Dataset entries
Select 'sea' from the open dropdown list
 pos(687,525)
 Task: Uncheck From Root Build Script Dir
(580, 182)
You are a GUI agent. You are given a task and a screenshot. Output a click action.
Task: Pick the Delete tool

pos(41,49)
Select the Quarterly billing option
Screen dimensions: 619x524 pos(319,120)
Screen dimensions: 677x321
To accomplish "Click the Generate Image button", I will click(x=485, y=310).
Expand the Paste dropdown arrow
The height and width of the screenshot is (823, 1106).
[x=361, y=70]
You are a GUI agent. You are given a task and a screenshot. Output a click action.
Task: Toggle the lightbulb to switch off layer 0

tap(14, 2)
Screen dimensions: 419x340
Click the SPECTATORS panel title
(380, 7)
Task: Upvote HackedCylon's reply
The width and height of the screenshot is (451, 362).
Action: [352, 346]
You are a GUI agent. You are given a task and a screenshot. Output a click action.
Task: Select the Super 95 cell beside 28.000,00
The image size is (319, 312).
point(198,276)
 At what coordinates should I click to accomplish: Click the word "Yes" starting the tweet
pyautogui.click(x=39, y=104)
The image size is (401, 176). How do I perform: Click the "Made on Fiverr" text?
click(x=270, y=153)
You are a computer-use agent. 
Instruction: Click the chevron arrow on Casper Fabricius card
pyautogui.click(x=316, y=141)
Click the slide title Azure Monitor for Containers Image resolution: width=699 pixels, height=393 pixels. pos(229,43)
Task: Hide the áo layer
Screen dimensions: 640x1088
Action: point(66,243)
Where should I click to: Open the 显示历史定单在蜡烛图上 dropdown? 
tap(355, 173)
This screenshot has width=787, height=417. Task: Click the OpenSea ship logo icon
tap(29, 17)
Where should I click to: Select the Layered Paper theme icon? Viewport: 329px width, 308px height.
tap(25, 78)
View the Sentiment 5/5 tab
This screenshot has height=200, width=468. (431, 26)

§ WORK REQUIRED: Full transcription, please: every entry, exactly as written.

§ SOLVED EXERCISE:
Select 'sea' from the open dropdown list
 pos(687,525)
 Task: Uncheck From Root Build Script Dir
(580, 182)
You are a GUI agent. You are given a task and a screenshot. Output a click action.
Task: Pick the Delete tool

pos(41,49)
Select the Quarterly billing option
Screen dimensions: 619x524 pos(319,120)
Screen dimensions: 677x321
To accomplish "Click the Generate Image button", I will click(x=485, y=310).
Expand the Paste dropdown arrow
The height and width of the screenshot is (823, 1106).
[x=361, y=70]
You are a GUI agent. You are given a task and a screenshot. Output a click action.
Task: Toggle the lightbulb to switch off layer 0

tap(14, 2)
Screen dimensions: 419x340
Click the SPECTATORS panel title
(380, 7)
Task: Upvote HackedCylon's reply
The width and height of the screenshot is (451, 362).
Action: [352, 346]
You are a GUI agent. You are given a task and a screenshot. Output a click action.
Task: Select the Super 95 cell beside 28.000,00
The image size is (319, 312).
point(198,276)
 At what coordinates should I click to accomplish: Click the word "Yes" starting the tweet
pyautogui.click(x=39, y=104)
The image size is (401, 176). How do I perform: Click the "Made on Fiverr" text?
click(x=270, y=153)
You are a computer-use agent. 
Instruction: Click the chevron arrow on Casper Fabricius card
pyautogui.click(x=316, y=141)
Click the slide title Azure Monitor for Containers Image resolution: width=699 pixels, height=393 pixels. pos(229,43)
Task: Hide the áo layer
Screen dimensions: 640x1088
Action: point(66,243)
Where should I click to: Open the 显示历史定单在蜡烛图上 dropdown? 
tap(355, 173)
This screenshot has width=787, height=417. Task: Click the OpenSea ship logo icon
tap(29, 17)
Where should I click to: Select the Layered Paper theme icon? Viewport: 329px width, 308px height.
tap(25, 78)
View the Sentiment 5/5 tab
This screenshot has height=200, width=468. (431, 26)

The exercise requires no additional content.